Earlier this summer, Firda Seafood harvested its last salmon at its facilities in Gulen, Southern Norway. Now the owner Ola Braanaas is purely a trout farmer. It doesn’t seem to be a happy choice for him.
“In January, Russia, the main trout market, was closed. Not long after, the COVID-19 arrived, making the transport to the second-largest trout market, the United States, far more difficult. On top of this comes the reduction with the traffic light scheme,” Braanaas told Bergens Tidende.
Braanaas runs Firda Seafood, a family-owned, fully integrated salmon and trout farming company based on the west coast of Norway.
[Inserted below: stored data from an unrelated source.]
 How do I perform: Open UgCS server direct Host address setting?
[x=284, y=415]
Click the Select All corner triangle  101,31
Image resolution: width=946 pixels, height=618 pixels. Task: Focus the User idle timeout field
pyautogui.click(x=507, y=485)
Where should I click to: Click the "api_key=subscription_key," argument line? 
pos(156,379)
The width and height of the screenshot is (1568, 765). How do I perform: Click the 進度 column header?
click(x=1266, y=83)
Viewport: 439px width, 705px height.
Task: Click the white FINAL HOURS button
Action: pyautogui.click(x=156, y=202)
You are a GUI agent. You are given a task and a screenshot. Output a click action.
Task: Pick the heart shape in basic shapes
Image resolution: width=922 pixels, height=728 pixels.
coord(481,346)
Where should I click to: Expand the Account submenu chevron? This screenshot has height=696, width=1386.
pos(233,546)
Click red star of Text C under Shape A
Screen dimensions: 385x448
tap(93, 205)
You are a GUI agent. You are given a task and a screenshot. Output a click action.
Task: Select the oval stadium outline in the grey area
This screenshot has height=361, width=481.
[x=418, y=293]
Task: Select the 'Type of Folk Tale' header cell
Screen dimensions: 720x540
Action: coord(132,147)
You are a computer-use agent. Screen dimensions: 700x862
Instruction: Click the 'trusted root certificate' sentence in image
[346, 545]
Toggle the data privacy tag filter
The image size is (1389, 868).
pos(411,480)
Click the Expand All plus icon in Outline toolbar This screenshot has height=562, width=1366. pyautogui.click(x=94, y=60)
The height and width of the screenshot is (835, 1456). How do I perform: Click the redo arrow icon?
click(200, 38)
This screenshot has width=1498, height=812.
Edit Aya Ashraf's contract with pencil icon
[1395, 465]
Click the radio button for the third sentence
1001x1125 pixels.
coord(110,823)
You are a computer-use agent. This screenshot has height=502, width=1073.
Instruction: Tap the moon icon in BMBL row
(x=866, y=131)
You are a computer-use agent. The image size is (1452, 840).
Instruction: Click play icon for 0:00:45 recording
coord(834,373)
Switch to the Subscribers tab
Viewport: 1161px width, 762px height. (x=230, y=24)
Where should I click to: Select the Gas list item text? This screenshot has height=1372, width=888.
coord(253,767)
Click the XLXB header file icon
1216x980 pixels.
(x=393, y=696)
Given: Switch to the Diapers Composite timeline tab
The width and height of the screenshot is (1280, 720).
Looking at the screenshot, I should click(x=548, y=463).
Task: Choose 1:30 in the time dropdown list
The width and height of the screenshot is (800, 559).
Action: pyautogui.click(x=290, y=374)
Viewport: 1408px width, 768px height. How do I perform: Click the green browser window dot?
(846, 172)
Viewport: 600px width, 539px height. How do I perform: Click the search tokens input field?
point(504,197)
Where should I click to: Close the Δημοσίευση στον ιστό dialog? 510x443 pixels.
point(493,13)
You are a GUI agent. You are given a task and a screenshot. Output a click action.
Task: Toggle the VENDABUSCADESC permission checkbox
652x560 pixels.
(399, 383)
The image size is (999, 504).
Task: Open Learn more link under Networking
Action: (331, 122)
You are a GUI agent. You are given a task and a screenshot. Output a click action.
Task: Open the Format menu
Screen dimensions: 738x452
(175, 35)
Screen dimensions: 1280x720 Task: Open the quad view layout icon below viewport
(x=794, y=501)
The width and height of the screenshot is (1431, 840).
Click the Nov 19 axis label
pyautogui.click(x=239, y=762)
As a result of the government’s traffic light regulation, (which determines which districts in the country can boost their harvest) Firda Seafood, which has its entire trout production in PO4 (production region 4 .ed) must reduce its biomass by six per cent. Braanaas said he sells “everything the market can take” but that it’s not enough to meet the reduction requirement.
“We cannot sell the fish at far below production costs, as we risk being sued for dumping, We’ve experienced that before,” Braanaas told BT.
Dumping is a term used, when a country or company exports a product at a price that is lower in the foreign importing market than the price in the exporter’s domestic market.
Firda Seafood has applied and received a refusal by the Directorate of Fisheries to temporarily exceed the volume limit. This refusal has been appealed to the Ministry of Fisheries.
“If we are told to still comply with the requirement, we will have to grind up 600,000 kilos of first-class food. There are 2.4 million dinners,” Braanaas told the publication.